++++ Text passage ++++

That this prevailed for so long was due to authoritarian science.
Today's equivalent is that central bankers have, essentially, one tool. Chronic depreciation that bleeds the taxpayer.
Authority says "This is what it is" and it is not to be denied or questioned - even when it defies a train of evidence.
Of course, this is today's case whereby bureaucratic despotism has thrived on junk science and junk economics. The audacity of both is amazing. Climate junk science is almost Old Testament in threatening society with "Hellfire & Damnation". Unless it respects the dogmatic taboos.
The audacity is that the movement assumed that it has the powers to materially alter the climate. Carbon dioxide does not force change. CO2 follows the major changes in temperature trends by some 400 to 800 years. Cause and effect is trivial. Even worse, the movement naively claimed that there is only one influence upon climate.
Fortunately, the lack of warming over the past 15 years was predicted, which is real science. Solar physicists, Penn and Livingstone, concluded that the sun was entering a period of diminishing output. That was in the mid-1990s, well before the hysteria about hellfire and damnation was stoked up.
There is an old saying in physics that if you keep your data base short enough it will fit your theory.
At the start, global warmers used only the last 150 years of climate history as well as computer modeling to "prove" that modern man is evil and must be controlled. Mother Nature is implacably refuting this.
Interventionist economics is also based upon personal revelations of an intellectual. They notice the hardship that suddenly follows every great speculation and think there should be a fix. One of the earliest was Edward Misselden. Inspired by the 1618 Crash, he fantasized that throwing credit at a credit contraction would make it go away.
Today's interventionist economics rests upon a fascinating thread of financial history. In the early 1930s, Keynes abandoned lucidity in favour of remedies that would make him famous. Mises observed that his gift was that he could present the ancient plea for inflation in mathematical terms.

++++ Stored records ++++

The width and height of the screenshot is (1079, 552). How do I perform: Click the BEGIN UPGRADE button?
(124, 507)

++++
++++ Stored records ++++

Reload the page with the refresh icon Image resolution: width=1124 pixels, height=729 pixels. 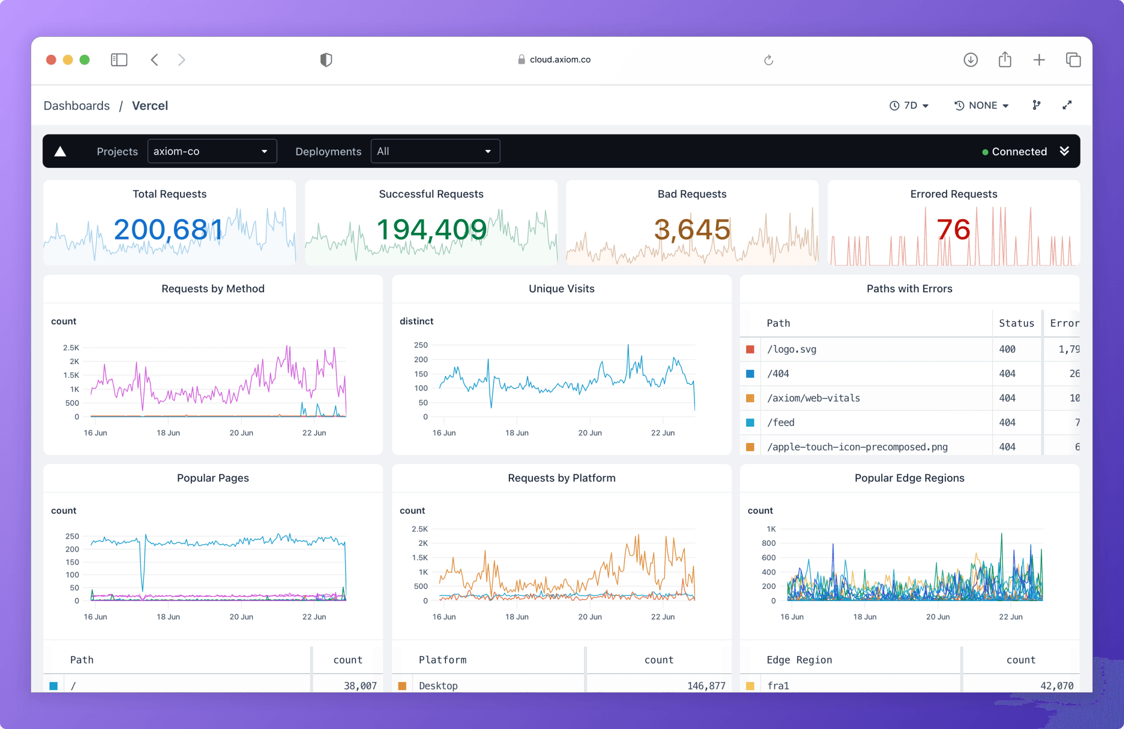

++++

## Given instruction A
In the commentary on authoritarian science, who was inspired by the 1618 Crash?
## Given instruction B
Write out the part of the commentary on authoritarian science that begins at the words "Fortunately, the lack" and stops after the words "was stoked up.".
The records were gathered from an unrelated source.

## Written reply A
Edward Misselden.

## Written reply B
Fortunately, the lack of warming over the past 15 years was predicted, which is real science. Solar physicists, Penn and Livingstone, concluded that the sun was entering a period of diminishing output. That was in the mid-1990s, well before the hysteria about hellfire and damnation was stoked up.